■ **WHAT THE TASK REQUIRES**
Reproduce everything from the line containing "The width and height of the screenshot is (307, 206)." down to the line containing "[x=163, y=53]" in the material below, replacing "device dropdown" with "device selector" and leaving all else unchanged.

■ **SUPPLIED RECORDS**
▬▬▬▬▬▬▬▬▬▬
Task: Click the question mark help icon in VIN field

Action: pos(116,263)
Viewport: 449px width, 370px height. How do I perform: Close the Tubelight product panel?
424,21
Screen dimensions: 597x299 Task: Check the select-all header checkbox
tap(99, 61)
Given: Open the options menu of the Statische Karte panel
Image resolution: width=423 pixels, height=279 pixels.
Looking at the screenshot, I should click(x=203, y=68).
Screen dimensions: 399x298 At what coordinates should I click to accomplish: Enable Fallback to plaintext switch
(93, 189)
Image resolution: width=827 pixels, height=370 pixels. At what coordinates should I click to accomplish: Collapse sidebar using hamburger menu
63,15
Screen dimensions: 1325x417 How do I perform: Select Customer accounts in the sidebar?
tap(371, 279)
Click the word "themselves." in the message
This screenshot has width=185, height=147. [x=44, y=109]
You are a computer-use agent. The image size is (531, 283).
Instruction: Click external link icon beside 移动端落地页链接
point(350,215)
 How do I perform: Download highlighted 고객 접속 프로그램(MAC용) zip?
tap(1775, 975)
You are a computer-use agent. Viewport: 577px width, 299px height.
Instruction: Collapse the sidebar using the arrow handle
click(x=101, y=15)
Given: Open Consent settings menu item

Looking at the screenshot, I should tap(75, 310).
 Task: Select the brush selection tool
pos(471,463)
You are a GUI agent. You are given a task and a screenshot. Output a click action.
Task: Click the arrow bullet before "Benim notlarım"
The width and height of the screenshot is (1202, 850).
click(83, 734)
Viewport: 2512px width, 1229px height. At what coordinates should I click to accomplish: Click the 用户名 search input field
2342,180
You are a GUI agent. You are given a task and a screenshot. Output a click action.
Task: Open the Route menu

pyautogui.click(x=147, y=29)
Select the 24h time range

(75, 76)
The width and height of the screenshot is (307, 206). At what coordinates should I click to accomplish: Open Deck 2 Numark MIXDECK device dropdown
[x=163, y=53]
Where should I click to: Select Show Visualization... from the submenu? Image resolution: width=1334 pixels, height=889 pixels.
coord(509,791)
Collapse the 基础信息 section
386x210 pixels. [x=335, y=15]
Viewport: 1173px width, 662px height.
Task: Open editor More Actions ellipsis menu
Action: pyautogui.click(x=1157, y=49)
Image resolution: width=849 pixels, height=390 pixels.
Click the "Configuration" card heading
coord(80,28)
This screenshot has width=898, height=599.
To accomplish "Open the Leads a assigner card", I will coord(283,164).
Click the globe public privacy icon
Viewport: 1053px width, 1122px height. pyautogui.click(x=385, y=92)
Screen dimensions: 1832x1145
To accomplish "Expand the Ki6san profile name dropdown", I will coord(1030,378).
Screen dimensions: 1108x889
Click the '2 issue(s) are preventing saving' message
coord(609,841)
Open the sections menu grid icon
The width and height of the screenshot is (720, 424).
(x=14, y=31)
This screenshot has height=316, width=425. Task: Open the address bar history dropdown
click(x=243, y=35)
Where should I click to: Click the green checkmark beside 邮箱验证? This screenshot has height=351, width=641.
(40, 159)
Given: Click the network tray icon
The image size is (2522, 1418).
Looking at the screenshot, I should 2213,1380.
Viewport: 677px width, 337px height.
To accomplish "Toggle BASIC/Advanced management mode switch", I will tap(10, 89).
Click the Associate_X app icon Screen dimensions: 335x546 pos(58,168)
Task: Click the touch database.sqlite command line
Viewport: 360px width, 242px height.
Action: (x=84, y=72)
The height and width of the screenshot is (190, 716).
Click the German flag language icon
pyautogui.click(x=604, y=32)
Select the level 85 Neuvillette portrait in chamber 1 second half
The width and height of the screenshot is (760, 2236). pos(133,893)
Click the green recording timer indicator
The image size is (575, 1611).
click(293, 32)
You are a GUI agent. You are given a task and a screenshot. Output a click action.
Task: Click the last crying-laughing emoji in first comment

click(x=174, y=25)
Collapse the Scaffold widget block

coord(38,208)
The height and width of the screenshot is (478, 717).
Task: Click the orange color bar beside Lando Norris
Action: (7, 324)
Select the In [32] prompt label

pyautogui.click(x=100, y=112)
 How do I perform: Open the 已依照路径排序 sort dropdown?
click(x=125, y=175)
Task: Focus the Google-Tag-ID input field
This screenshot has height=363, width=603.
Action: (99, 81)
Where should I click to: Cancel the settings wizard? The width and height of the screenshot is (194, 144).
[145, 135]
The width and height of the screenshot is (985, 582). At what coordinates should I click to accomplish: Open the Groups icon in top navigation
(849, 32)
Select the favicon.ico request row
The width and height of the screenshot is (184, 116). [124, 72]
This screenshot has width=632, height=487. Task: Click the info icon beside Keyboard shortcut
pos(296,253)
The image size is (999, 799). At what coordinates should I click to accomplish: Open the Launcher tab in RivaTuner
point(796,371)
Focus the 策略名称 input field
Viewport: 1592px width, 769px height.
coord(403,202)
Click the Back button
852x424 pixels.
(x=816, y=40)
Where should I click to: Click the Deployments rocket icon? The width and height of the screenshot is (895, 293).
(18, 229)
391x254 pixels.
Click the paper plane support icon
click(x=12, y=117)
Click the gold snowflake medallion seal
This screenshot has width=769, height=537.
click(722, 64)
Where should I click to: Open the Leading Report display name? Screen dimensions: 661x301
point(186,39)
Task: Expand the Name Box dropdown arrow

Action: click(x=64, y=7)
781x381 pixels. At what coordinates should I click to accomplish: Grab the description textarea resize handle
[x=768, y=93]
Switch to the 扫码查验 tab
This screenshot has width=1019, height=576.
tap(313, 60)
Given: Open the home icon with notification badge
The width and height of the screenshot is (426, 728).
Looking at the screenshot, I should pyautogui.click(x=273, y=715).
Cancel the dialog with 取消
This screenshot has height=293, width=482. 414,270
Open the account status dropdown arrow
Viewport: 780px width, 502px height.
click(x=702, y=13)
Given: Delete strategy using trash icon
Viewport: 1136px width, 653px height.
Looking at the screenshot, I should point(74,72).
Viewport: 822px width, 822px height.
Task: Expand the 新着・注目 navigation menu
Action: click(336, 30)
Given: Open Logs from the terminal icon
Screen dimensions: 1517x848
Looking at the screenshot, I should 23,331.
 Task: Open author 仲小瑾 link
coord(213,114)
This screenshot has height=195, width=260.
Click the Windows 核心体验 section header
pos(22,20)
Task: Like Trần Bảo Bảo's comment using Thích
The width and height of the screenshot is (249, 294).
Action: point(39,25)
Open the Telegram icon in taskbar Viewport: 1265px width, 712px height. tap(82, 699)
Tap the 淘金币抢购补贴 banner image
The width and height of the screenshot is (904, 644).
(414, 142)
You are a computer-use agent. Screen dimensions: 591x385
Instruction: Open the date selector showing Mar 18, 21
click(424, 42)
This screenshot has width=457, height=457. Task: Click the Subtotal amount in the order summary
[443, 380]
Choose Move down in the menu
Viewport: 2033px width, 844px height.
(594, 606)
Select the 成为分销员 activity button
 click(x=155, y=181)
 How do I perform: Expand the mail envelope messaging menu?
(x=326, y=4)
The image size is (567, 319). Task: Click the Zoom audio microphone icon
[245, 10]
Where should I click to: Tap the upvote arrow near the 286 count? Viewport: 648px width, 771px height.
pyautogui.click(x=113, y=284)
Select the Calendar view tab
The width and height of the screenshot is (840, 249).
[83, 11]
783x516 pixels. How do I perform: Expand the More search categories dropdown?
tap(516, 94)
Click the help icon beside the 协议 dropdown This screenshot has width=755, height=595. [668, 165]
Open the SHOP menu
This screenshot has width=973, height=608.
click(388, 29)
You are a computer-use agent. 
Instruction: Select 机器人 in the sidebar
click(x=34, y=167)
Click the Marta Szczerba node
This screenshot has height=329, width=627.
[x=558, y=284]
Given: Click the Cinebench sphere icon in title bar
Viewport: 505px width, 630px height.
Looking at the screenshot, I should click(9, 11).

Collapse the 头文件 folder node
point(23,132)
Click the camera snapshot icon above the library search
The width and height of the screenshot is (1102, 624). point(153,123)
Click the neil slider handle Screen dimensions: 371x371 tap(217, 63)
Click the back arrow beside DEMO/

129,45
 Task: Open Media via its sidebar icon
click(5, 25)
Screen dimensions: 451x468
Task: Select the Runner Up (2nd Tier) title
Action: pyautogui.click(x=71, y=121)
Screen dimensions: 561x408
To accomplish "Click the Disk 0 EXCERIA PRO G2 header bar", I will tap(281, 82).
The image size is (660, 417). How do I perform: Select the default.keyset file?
▬▬▬▬▬▬▬▬▬▬
■ **RESPONSE**
The width and height of the screenshot is (307, 206). At what coordinates should I click to accomplish: Open Deck 2 Numark MIXDECK device selector
[x=163, y=53]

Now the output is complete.